Over the summer, housemates Thelma and Dave enjoyed distanced, masked socializing on their patio with family members.While many other residents of elder-care homes found themselves confined to their rooms by COVID-19, the ones at Jamie’s Place could continue enjoying many of the small pleasures that bolster well-being and bring meaning to daily life.

Jamie’s Place is one of 300 homes across the U.S. that are part of the Green House Project, an innovative model for residential care. Green House Project homes house small groups of elders in non-institutional spaces staffed by specially trained “universal workers” known as Shahbazim. Though they aren’t new—GHP and other “small house” elder homes have existed since 2003—they have garnered attention recently for having deftly weathered the pandemic.

From January through June, GHP homes have reported only 32.5 confirmed cases per thousand residents as compared to 146 cases per thousand residents in all certified skilled nursing homes.
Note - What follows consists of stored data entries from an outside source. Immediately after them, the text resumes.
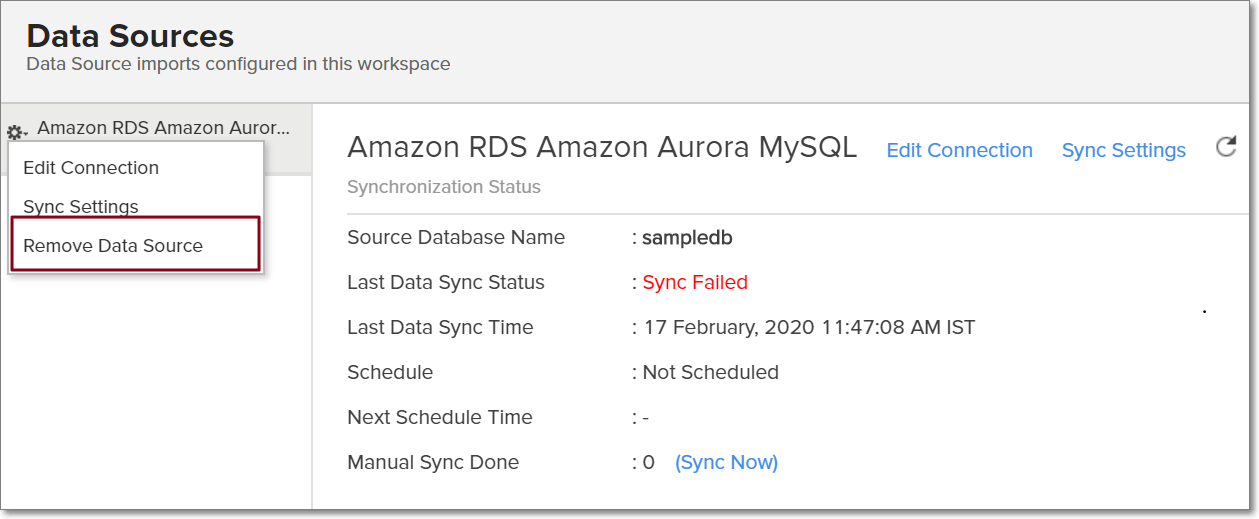Click the Next Schedule Time label
The image size is (1259, 519).
(440, 418)
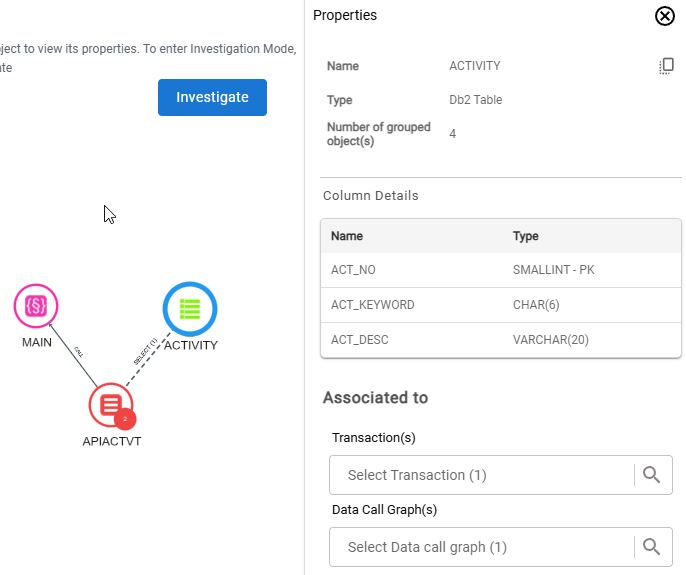This screenshot has width=686, height=575.
Task: Select the ACTIVITY Db2 table node icon
Action: [x=190, y=309]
As GHP senior director Susan Ryan explains, the very scale and design factors that helped Green House homes lower COVID rates also enabled staff to “get far more creative” in reacting to the pandemic.
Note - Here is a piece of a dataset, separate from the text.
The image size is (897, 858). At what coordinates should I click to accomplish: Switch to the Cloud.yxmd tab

The nonprofit Green House Project was founded by Dr. Bill Thomas, a Harvard-educated geriatrician who recognized a need to humanize the often sterile environment of traditional nursing homes. Long, monotonous corridors with identical doors are a wayfinding nightmare for dementia sufferers, who rely heavily on cues in their immediate environment, for instance. Visiting facilities across the country in the 1990s that were “aging more quickly than the people living in them,” Dr. Thomas realized that the care reform he envisioned required a radically different architectural form—one that would create an optimal environment for nurturing resident elders and staff, the way a greenhouse nurtures plants. Pilot Green Houses were built in Tupelo, Mississippi, in 2003, with a replication initiative beginning soon after.